*What the task asks*. Please write out each entry that follows, keeping it exactly the same.

*Stored data*.
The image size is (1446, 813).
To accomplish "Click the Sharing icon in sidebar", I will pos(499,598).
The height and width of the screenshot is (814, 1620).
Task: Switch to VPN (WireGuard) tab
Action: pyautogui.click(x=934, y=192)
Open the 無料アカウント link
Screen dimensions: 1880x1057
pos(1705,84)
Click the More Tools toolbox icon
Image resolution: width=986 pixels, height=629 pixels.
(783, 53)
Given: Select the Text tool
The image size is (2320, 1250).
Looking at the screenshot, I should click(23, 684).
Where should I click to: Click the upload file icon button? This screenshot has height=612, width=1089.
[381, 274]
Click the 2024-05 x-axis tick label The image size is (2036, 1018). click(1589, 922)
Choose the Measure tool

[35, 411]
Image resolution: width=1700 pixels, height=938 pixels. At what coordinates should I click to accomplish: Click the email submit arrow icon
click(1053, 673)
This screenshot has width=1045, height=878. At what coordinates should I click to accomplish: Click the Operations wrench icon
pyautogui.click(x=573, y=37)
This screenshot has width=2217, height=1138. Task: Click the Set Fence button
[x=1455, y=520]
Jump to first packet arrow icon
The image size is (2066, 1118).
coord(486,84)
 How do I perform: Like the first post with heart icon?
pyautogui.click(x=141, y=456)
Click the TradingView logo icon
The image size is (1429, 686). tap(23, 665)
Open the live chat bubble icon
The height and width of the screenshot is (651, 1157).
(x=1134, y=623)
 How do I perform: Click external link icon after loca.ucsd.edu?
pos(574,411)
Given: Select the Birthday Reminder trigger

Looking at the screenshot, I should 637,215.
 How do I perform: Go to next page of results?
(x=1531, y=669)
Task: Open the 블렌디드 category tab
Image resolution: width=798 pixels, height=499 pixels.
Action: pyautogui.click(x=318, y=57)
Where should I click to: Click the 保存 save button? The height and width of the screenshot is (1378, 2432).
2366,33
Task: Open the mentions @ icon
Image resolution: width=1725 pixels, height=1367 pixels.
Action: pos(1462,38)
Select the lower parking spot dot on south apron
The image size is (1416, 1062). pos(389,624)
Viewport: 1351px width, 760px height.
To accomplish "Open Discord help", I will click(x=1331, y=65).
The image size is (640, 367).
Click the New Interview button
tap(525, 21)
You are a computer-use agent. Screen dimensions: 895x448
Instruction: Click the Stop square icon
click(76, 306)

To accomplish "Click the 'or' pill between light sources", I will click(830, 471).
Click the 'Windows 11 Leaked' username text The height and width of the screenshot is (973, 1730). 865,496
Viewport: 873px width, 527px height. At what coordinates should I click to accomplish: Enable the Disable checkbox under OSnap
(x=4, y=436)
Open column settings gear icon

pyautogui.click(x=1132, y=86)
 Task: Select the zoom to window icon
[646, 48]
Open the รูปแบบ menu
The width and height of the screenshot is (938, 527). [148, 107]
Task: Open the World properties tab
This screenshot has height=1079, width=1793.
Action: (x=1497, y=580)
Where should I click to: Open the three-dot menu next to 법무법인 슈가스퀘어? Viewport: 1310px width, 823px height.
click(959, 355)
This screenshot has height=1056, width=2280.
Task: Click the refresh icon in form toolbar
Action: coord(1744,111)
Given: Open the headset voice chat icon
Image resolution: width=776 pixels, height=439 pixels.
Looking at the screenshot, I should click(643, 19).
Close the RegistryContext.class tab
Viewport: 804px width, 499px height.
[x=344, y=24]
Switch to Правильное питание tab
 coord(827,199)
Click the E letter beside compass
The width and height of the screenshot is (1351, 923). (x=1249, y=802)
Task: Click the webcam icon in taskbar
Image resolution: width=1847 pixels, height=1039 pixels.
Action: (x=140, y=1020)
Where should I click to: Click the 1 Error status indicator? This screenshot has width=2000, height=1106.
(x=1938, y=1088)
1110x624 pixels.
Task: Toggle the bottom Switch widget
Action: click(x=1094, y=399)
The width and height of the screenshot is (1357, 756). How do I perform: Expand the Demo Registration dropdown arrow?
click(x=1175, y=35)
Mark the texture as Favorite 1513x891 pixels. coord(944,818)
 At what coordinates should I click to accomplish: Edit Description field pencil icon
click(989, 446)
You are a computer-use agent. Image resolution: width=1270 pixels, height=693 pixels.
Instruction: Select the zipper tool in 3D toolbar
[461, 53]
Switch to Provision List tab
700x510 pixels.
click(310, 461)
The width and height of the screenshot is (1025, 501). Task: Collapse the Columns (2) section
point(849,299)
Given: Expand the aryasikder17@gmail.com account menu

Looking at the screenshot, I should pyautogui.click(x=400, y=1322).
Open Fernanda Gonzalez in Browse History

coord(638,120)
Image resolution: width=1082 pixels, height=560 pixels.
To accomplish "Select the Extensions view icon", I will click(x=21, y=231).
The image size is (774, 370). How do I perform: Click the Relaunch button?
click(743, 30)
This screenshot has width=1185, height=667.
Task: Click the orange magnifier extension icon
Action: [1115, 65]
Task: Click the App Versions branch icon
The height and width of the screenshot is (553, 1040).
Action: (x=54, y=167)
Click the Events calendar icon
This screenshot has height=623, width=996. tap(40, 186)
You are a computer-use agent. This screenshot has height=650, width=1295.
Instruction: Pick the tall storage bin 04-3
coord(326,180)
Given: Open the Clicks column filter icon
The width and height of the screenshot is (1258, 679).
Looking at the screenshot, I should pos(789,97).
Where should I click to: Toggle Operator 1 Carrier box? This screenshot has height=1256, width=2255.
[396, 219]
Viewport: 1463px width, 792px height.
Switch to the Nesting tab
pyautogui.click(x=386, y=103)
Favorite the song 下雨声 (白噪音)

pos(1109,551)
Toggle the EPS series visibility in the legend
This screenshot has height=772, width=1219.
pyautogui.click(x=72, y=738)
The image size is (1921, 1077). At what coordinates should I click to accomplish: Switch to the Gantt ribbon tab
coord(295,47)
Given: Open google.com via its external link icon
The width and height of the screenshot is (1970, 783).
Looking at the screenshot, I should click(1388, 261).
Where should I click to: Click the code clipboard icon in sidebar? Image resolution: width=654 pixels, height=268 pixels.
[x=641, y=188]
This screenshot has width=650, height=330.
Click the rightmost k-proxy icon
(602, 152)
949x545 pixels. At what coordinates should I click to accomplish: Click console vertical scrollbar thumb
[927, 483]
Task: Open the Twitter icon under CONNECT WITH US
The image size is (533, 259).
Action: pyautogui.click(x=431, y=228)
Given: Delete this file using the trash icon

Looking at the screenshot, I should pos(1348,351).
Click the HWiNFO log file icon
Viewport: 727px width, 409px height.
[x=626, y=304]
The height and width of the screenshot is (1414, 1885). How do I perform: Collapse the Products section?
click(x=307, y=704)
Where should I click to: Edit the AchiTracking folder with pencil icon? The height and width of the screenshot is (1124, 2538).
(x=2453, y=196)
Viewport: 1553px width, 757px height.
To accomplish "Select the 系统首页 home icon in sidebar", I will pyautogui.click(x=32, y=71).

*Exercise result*.
The image size is (1446, 813).
To accomplish "Click the Sharing icon in sidebar", I will pos(499,598).
The height and width of the screenshot is (814, 1620).
Task: Switch to VPN (WireGuard) tab
Action: pyautogui.click(x=934, y=192)
Open the 無料アカウント link
Screen dimensions: 1880x1057
pos(1705,84)
Click the More Tools toolbox icon
Image resolution: width=986 pixels, height=629 pixels.
(783, 53)
Given: Select the Text tool
The image size is (2320, 1250).
Looking at the screenshot, I should click(23, 684).
Where should I click to: Click the upload file icon button? This screenshot has height=612, width=1089.
[381, 274]
Click the 2024-05 x-axis tick label The image size is (2036, 1018). click(1589, 922)
Choose the Measure tool

[35, 411]
Image resolution: width=1700 pixels, height=938 pixels. At what coordinates should I click to accomplish: Click the email submit arrow icon
click(1053, 673)
This screenshot has width=1045, height=878. At what coordinates should I click to accomplish: Click the Operations wrench icon
pyautogui.click(x=573, y=37)
This screenshot has width=2217, height=1138. Task: Click the Set Fence button
[x=1455, y=520]
Jump to first packet arrow icon
The image size is (2066, 1118).
coord(486,84)
 How do I perform: Like the first post with heart icon?
pyautogui.click(x=141, y=456)
Click the TradingView logo icon
The image size is (1429, 686). tap(23, 665)
Open the live chat bubble icon
The height and width of the screenshot is (651, 1157).
(x=1134, y=623)
 How do I perform: Click external link icon after loca.ucsd.edu?
pos(574,411)
Given: Select the Birthday Reminder trigger

Looking at the screenshot, I should 637,215.
 How do I perform: Go to next page of results?
(x=1531, y=669)
Task: Open the 블렌디드 category tab
Image resolution: width=798 pixels, height=499 pixels.
Action: pyautogui.click(x=318, y=57)
Where should I click to: Click the 保存 save button? The height and width of the screenshot is (1378, 2432).
2366,33
Task: Open the mentions @ icon
Image resolution: width=1725 pixels, height=1367 pixels.
Action: pos(1462,38)
Select the lower parking spot dot on south apron
The image size is (1416, 1062). pos(389,624)
Viewport: 1351px width, 760px height.
To accomplish "Open Discord help", I will click(x=1331, y=65).
The image size is (640, 367).
Click the New Interview button
tap(525, 21)
You are a computer-use agent. Screen dimensions: 895x448
Instruction: Click the Stop square icon
click(76, 306)

To accomplish "Click the 'or' pill between light sources", I will click(830, 471).
Click the 'Windows 11 Leaked' username text The height and width of the screenshot is (973, 1730). 865,496
Viewport: 873px width, 527px height. At what coordinates should I click to accomplish: Enable the Disable checkbox under OSnap
(x=4, y=436)
Open column settings gear icon

pyautogui.click(x=1132, y=86)
 Task: Select the zoom to window icon
[646, 48]
Open the รูปแบบ menu
The width and height of the screenshot is (938, 527). [148, 107]
Task: Open the World properties tab
This screenshot has height=1079, width=1793.
Action: (x=1497, y=580)
Where should I click to: Open the three-dot menu next to 법무법인 슈가스퀘어? Viewport: 1310px width, 823px height.
click(959, 355)
This screenshot has height=1056, width=2280.
Task: Click the refresh icon in form toolbar
Action: coord(1744,111)
Given: Open the headset voice chat icon
Image resolution: width=776 pixels, height=439 pixels.
Looking at the screenshot, I should click(643, 19).
Close the RegistryContext.class tab
Viewport: 804px width, 499px height.
[x=344, y=24]
Switch to Правильное питание tab
 coord(827,199)
Click the E letter beside compass
The width and height of the screenshot is (1351, 923). (x=1249, y=802)
Task: Click the webcam icon in taskbar
Image resolution: width=1847 pixels, height=1039 pixels.
Action: (x=140, y=1020)
Where should I click to: Click the 1 Error status indicator? This screenshot has width=2000, height=1106.
(x=1938, y=1088)
1110x624 pixels.
Task: Toggle the bottom Switch widget
Action: click(x=1094, y=399)
The width and height of the screenshot is (1357, 756). How do I perform: Expand the Demo Registration dropdown arrow?
click(x=1175, y=35)
Mark the texture as Favorite 1513x891 pixels. coord(944,818)
 At what coordinates should I click to accomplish: Edit Description field pencil icon
click(989, 446)
You are a computer-use agent. Image resolution: width=1270 pixels, height=693 pixels.
Instruction: Select the zipper tool in 3D toolbar
[461, 53]
Switch to Provision List tab
700x510 pixels.
click(310, 461)
The width and height of the screenshot is (1025, 501). Task: Collapse the Columns (2) section
point(849,299)
Given: Expand the aryasikder17@gmail.com account menu

Looking at the screenshot, I should pyautogui.click(x=400, y=1322).
Open Fernanda Gonzalez in Browse History

coord(638,120)
Image resolution: width=1082 pixels, height=560 pixels.
To accomplish "Select the Extensions view icon", I will click(x=21, y=231).
The image size is (774, 370). How do I perform: Click the Relaunch button?
click(743, 30)
This screenshot has width=1185, height=667.
Task: Click the orange magnifier extension icon
Action: [1115, 65]
Task: Click the App Versions branch icon
The height and width of the screenshot is (553, 1040).
Action: (x=54, y=167)
Click the Events calendar icon
This screenshot has height=623, width=996. tap(40, 186)
You are a computer-use agent. This screenshot has height=650, width=1295.
Instruction: Pick the tall storage bin 04-3
coord(326,180)
Given: Open the Clicks column filter icon
The width and height of the screenshot is (1258, 679).
Looking at the screenshot, I should pos(789,97).
Where should I click to: Toggle Operator 1 Carrier box? This screenshot has height=1256, width=2255.
[396, 219]
Viewport: 1463px width, 792px height.
Switch to the Nesting tab
pyautogui.click(x=386, y=103)
Favorite the song 下雨声 (白噪音)

pos(1109,551)
Toggle the EPS series visibility in the legend
This screenshot has height=772, width=1219.
pyautogui.click(x=72, y=738)
The image size is (1921, 1077). At what coordinates should I click to accomplish: Switch to the Gantt ribbon tab
coord(295,47)
Given: Open google.com via its external link icon
The width and height of the screenshot is (1970, 783).
Looking at the screenshot, I should click(1388, 261).
Where should I click to: Click the code clipboard icon in sidebar? Image resolution: width=654 pixels, height=268 pixels.
[x=641, y=188]
This screenshot has width=650, height=330.
Click the rightmost k-proxy icon
(602, 152)
949x545 pixels. At what coordinates should I click to accomplish: Click console vertical scrollbar thumb
[927, 483]
Task: Open the Twitter icon under CONNECT WITH US
The image size is (533, 259).
Action: pyautogui.click(x=431, y=228)
Given: Delete this file using the trash icon

Looking at the screenshot, I should pos(1348,351).
Click the HWiNFO log file icon
Viewport: 727px width, 409px height.
[x=626, y=304]
The height and width of the screenshot is (1414, 1885). How do I perform: Collapse the Products section?
click(x=307, y=704)
Where should I click to: Edit the AchiTracking folder with pencil icon? The height and width of the screenshot is (1124, 2538).
(x=2453, y=196)
Viewport: 1553px width, 757px height.
To accomplish "Select the 系统首页 home icon in sidebar", I will pyautogui.click(x=32, y=71).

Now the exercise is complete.